**Exercise objective**
Omit the pictures and retype only the lines from the one containing "Click the Transactions sidebar icon" through the end of the listing, both ends included.

**Provided records**

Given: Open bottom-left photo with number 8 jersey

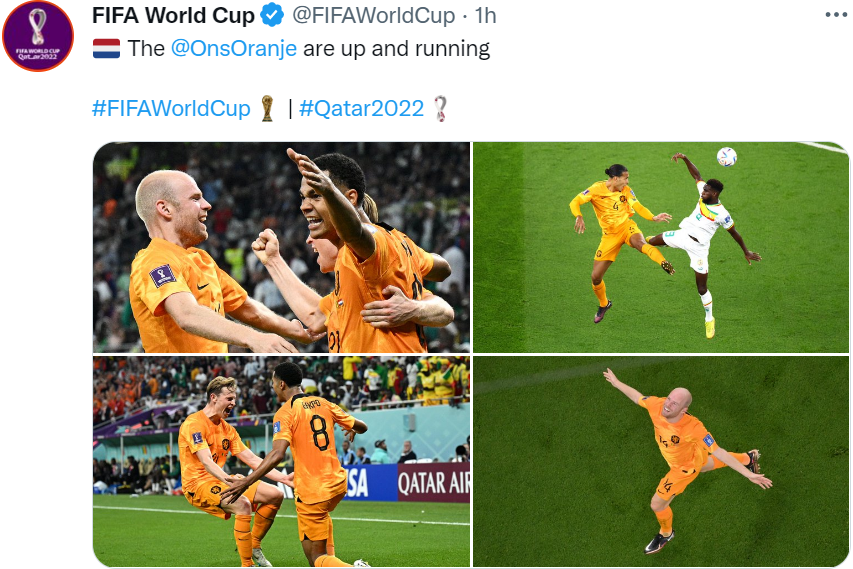Looking at the screenshot, I should pos(281,461).
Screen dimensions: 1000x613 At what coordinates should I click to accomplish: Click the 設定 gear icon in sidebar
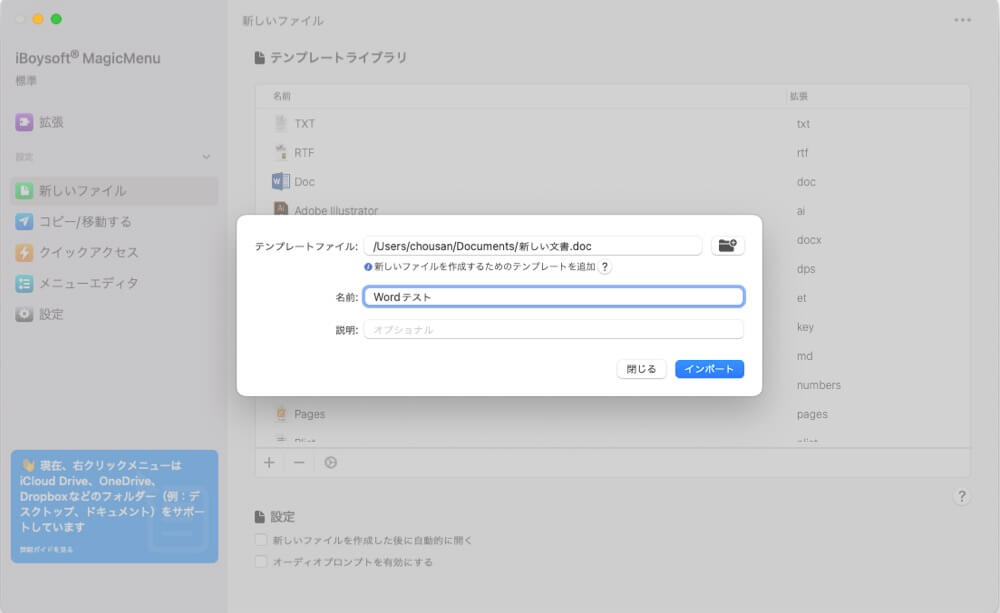[x=23, y=313]
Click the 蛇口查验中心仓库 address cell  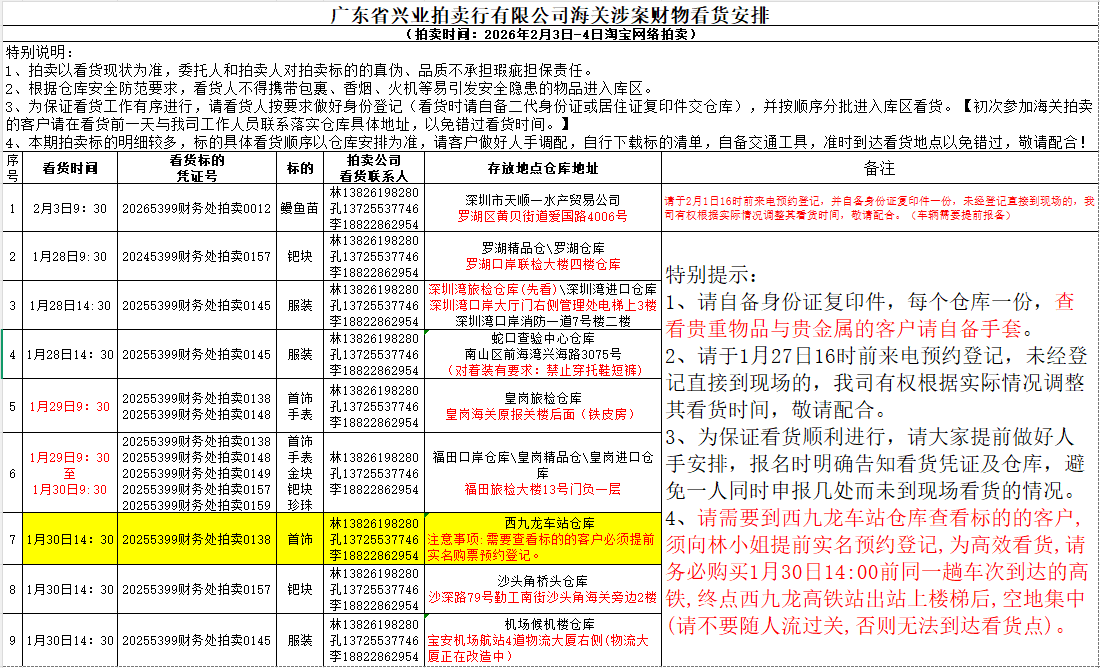point(543,354)
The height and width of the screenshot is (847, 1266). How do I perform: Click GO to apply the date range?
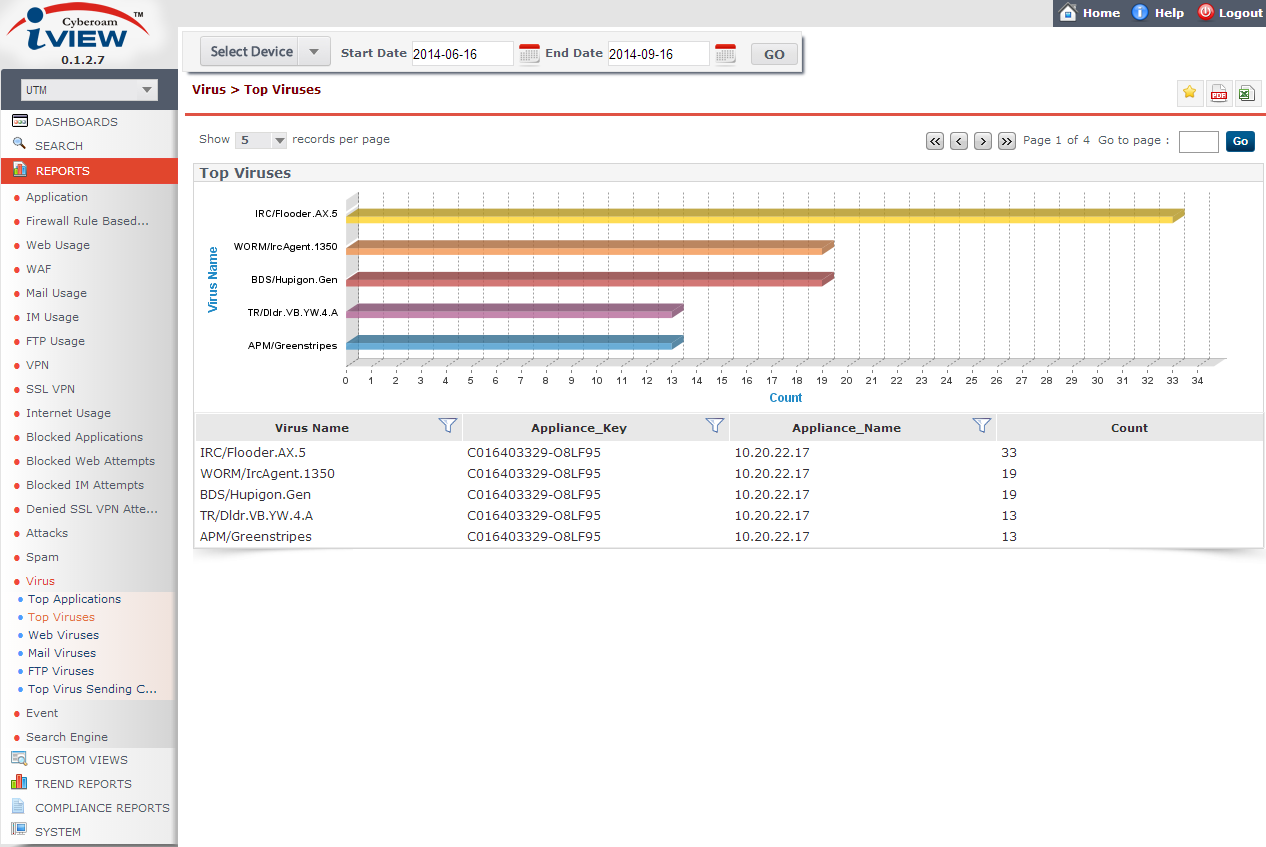click(x=774, y=53)
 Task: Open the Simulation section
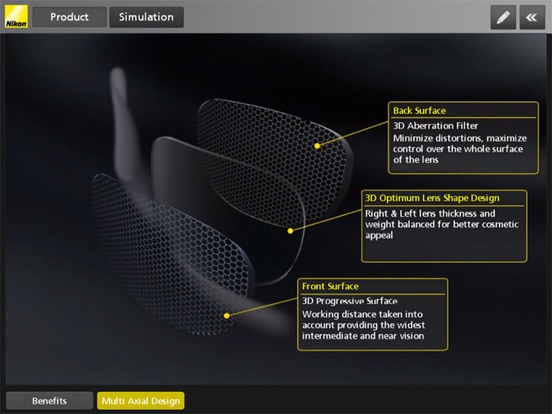click(x=146, y=17)
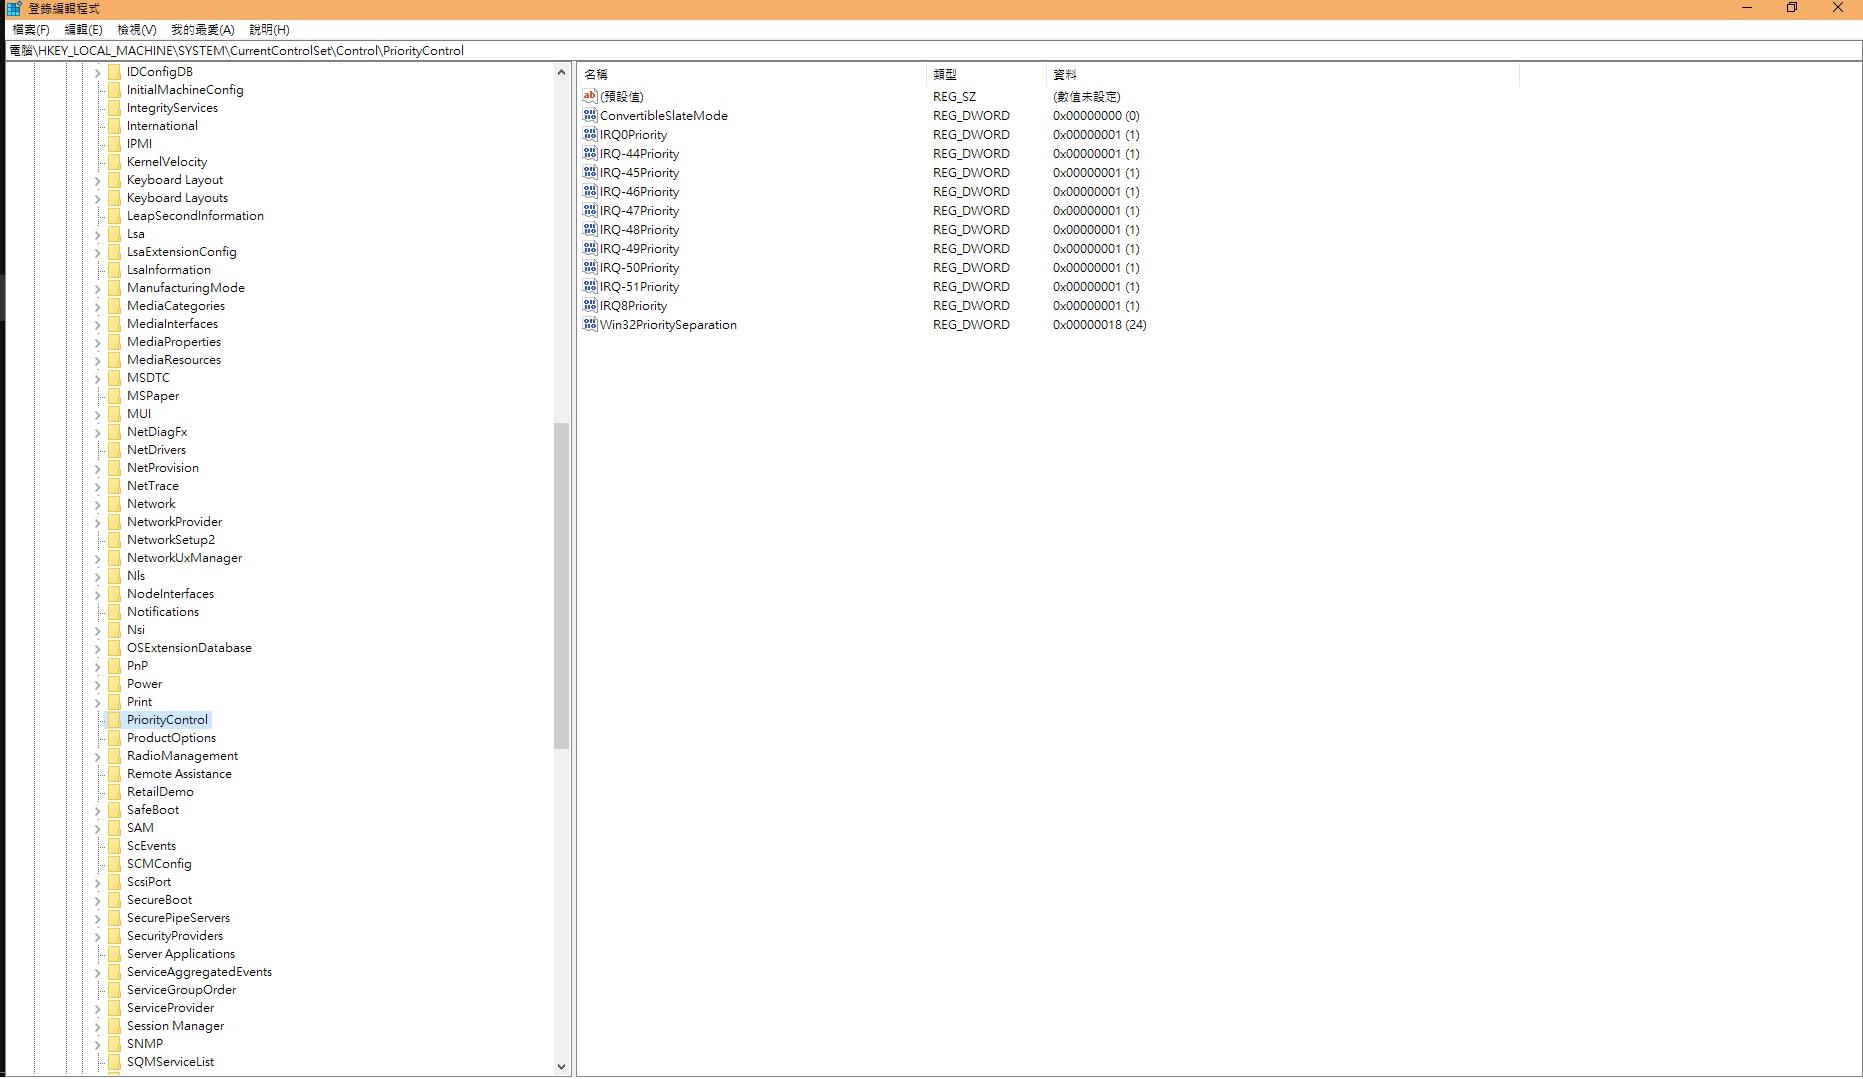Click the IRQ8Priority value icon

point(590,306)

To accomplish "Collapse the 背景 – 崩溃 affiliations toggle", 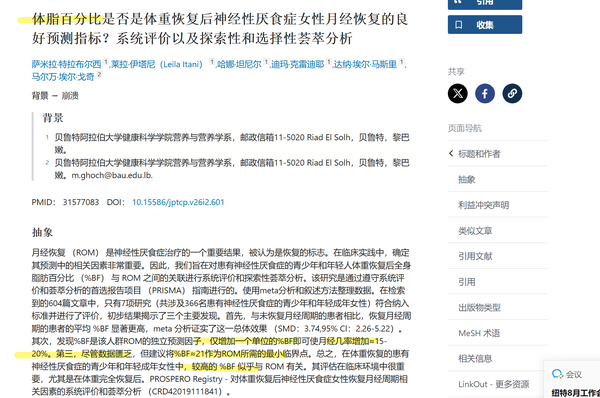I will point(55,96).
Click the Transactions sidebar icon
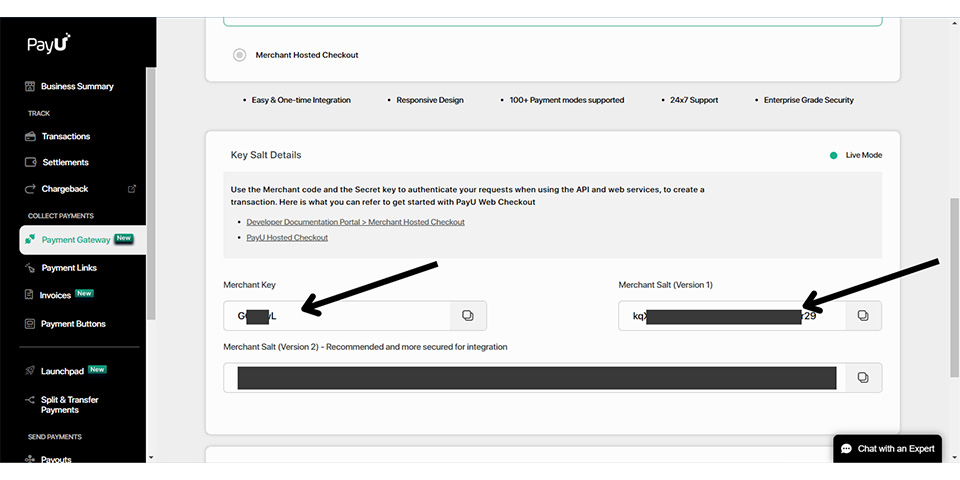The height and width of the screenshot is (480, 960). pyautogui.click(x=31, y=136)
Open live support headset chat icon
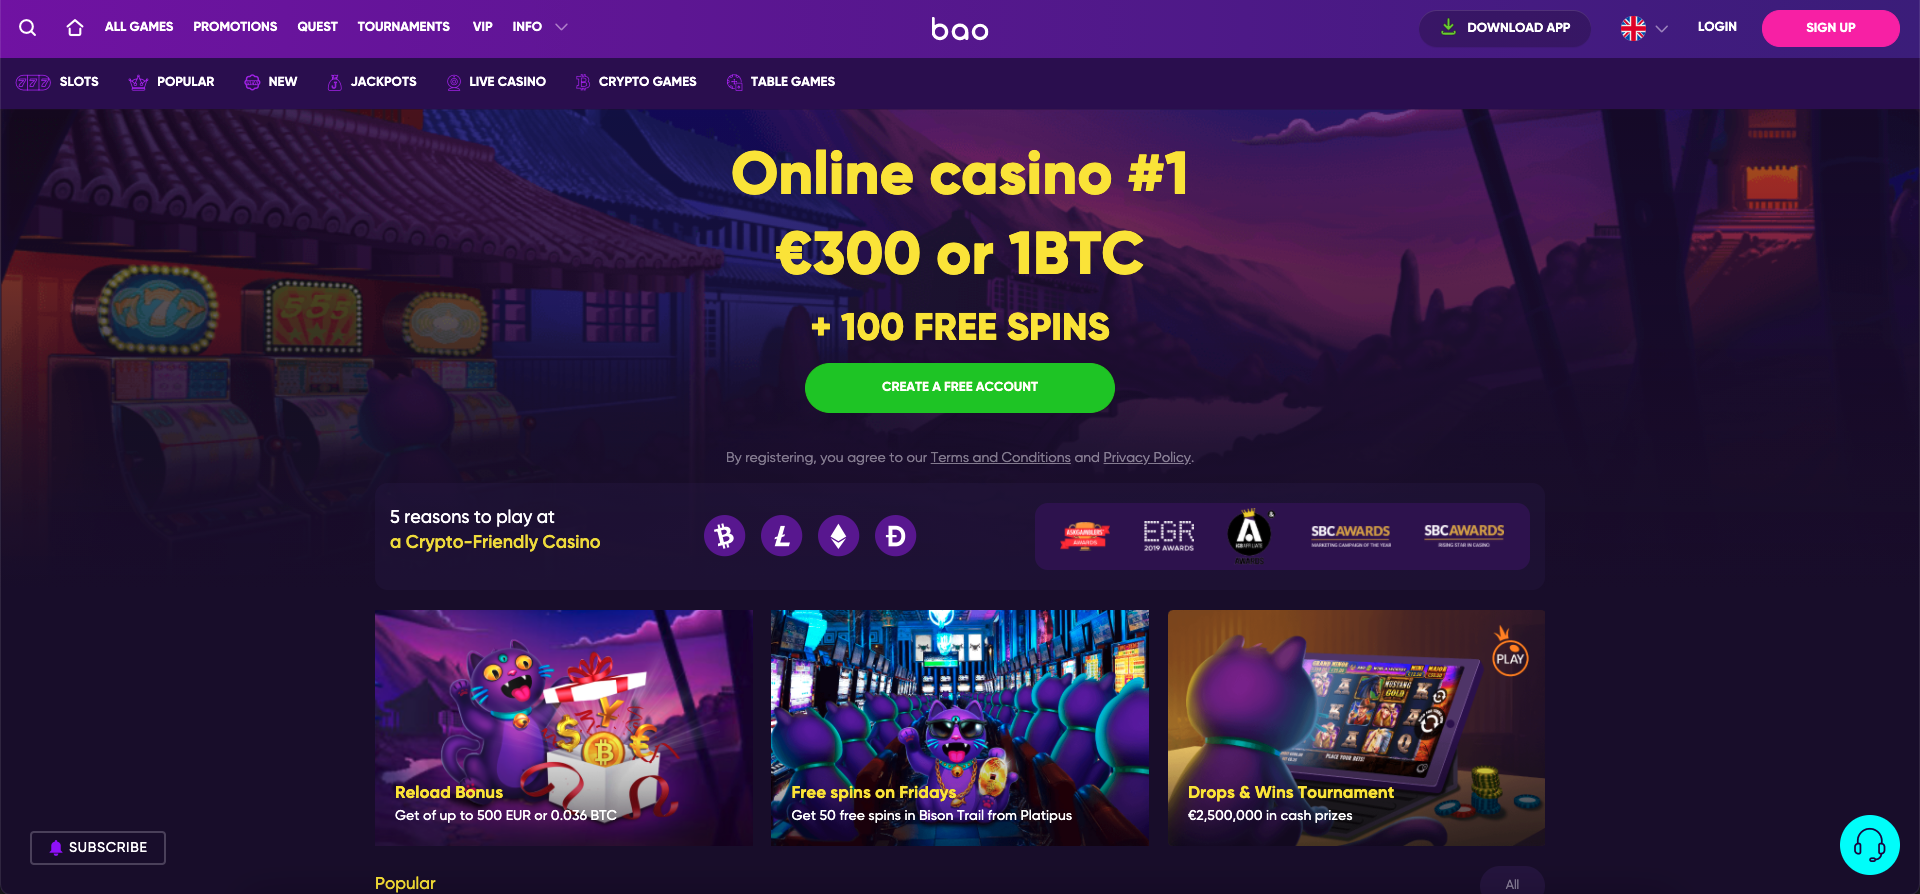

**Solution to this exercise**
Click the Transactions sidebar icon
The height and width of the screenshot is (480, 960). pyautogui.click(x=31, y=136)
Open live support headset chat icon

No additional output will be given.